Marbec-GPU Documentation
Welcome to the Marbec-GPU cluster documentation. This document provides an overview of the cluster, its capabilities, and how to get started with using it.
The Marbec-GPU cluster is designed to provide high-performance computing resources for code execution, such as those using Python and R. It is built on the Linux-Ubuntu kernel and features a Jupyter interface for ease of use. Several common tools are installed, including Python, R, Git, Conda, CUDA, and RStudio.
Features
- Ressources
- 2 NVIDIA A40 GPUs
- 2 Intel Xeon Platinum 8380 CPUs, 2x40 cores, 2x80 threads
- 1,48 To de RAM
- MARBEC-DATA Interconnections
Registration
To start using the Marbec-GPU cluster, you will need to join the Marbec-DEN group. Contact the Administrators for more details : Contact DEN administrators.
Documentation
For detailed instructions on how to use the Marbec-GPU cluster, please refer to the following sections:
- Initiation Guide (comming soon)
- Useful Linux Commands Guide
- Basic Script Execution (via SLURM)
- R Script Execution
Support
If you encounter any issues or have questions interact with the RocketChatIRD.
FAQ
- What resources do I need to allocate?
Good question! It depends on your input data (size and type), your model (stochastic, statistical, neural network, etc.), your task, but most importantly, the packages you are using. For example, some packages do not support GPU computations, while others cannot parallelize across multiple CPUs. Make sure to research the packages you’re using to avoid allocating resources that won’t be utilized, and adapt your scripts accordingly. Here are some examples of resource allocation: Training Pytorch YOLO: --mem=64G
, --c=16
, and --gres=gpu:1
; Running HSMC (TensorFlow): --mem=64GB
, --cpus-per-task=30
, and --gpus-per-node=1
.
- Does my script is GPU-capable ?
No, not directly. However, some libraries are GPU-capable. If your framework or script does not specifically use the GPU, your code will NOT utilize GPU hardware. Main examples of GPU-capable libraries: PyTorch, TensorFlow, Keras, Theano, Caffe, etc.

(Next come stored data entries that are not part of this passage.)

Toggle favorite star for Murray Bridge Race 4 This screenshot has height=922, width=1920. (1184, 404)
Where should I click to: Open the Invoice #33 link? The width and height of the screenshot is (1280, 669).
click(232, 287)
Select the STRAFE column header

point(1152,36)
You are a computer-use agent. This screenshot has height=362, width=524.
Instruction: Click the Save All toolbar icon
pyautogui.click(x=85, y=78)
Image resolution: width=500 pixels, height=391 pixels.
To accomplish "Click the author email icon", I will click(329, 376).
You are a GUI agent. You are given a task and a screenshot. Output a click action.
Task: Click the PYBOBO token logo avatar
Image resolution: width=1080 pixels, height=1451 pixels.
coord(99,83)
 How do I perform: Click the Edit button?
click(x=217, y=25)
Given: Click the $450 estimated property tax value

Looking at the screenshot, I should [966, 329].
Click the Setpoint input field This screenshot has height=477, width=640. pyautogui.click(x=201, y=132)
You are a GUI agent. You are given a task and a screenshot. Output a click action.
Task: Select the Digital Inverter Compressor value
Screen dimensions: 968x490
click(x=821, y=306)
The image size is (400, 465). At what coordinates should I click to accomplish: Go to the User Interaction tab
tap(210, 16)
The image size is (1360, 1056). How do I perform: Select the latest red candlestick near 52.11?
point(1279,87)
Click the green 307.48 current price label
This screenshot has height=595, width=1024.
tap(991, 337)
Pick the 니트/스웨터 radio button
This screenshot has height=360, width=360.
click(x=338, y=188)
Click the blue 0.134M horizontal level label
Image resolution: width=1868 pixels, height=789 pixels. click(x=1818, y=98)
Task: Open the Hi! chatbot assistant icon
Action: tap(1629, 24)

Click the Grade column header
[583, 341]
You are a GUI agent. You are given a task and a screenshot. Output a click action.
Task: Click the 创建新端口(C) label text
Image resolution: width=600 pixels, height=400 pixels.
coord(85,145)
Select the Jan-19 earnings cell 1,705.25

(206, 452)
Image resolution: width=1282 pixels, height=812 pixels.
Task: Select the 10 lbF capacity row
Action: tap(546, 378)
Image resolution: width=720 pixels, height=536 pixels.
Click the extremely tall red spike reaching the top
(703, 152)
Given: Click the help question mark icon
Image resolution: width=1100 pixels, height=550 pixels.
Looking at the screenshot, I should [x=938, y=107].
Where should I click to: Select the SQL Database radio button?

- How to cancel a submitted job ?
Use the command scancel JOBID
, where JOBID
is the job ID of the job you want to cancel. You can find the job ID in the output of the sbatch command when you submit a job, or by using the squeue
command as mentioned in the previous question, for more details SLURM scancel documentation.
- How access job queue ?
Use the following command : squeue -O NAME,UserName,TimeUsed,tres-per-node,state,JOBID
. This command displays a detailed list of jobs in the queue, including the job name (e.g., spawner-jupyterhub
for a “job-session”; otherwise, the name specified in the #SBATCH --job-name
argument), username, running time, node name (eg., gres:gpu:1
for a GPU allocation, gres:gpu:0
for a CPU allocation), job state (e.g., PENDING
for jobs waiting to start due to resource availability or scheduling, or RUNNING
for jobs currently being executed) and JOBID (a unique identifier for each job), refer to the SLURM squeue documentation for more details.
- How to submit multiple jobs without blocking other users ?
Thank you from the entire MarbecGPU Community for using resources in a cooperative and friendly manner. You can use #SBATCH --dependency=afterany:JOBID
parameter, where JOBID
is the job ID of the job you want to wait for (e.g., 4391). You can find the job ID in the output of the sbatch command when you submit a job, or by using the squeue
command as mentioned in the previous question. According to the SLURM sbatch documentation this parameter ensures that the start of your job is deferred until the specified dependency is satisfied. For file-based dependencies or more complex cases, you can explore other mechanisms to further delay or sequence your job execution as needed.